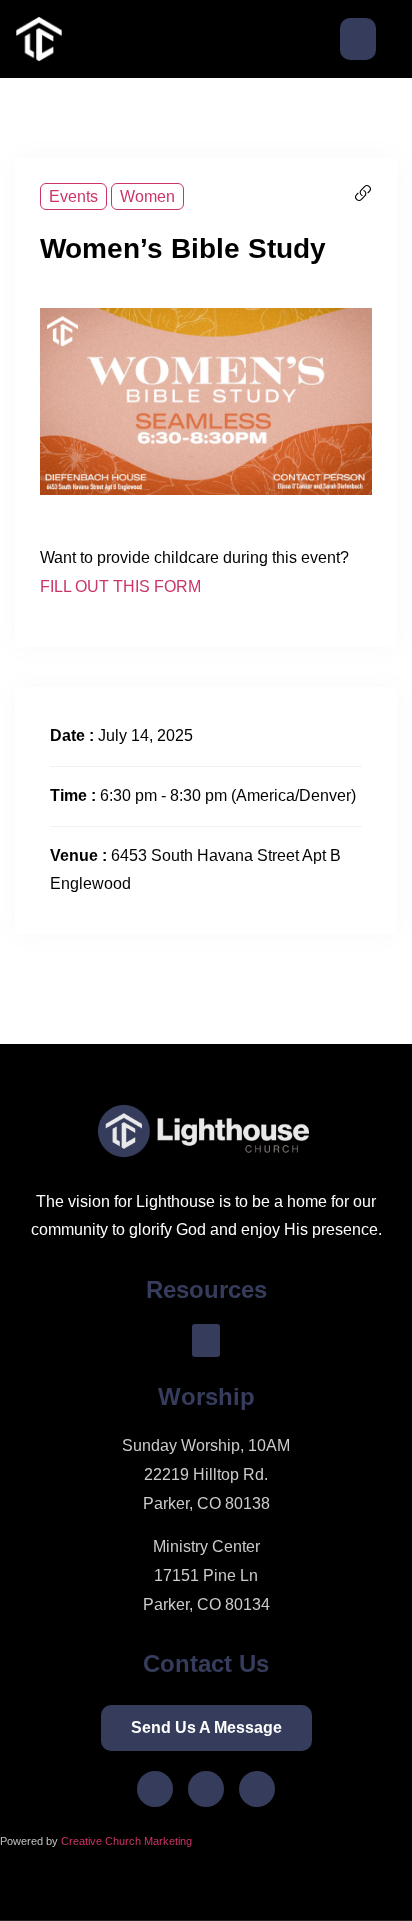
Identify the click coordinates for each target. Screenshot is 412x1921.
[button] (358, 39)
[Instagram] (206, 1789)
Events (73, 196)
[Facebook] (155, 1789)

- - -

Output the records above verbatim. Pictures stay out.

◆ ANSWER TO THIS EXERCISE:
Identify the click coordinates for each target. Screenshot is 412x1921.
[button] (358, 39)
[Instagram] (206, 1789)
Events (73, 196)
[Facebook] (155, 1789)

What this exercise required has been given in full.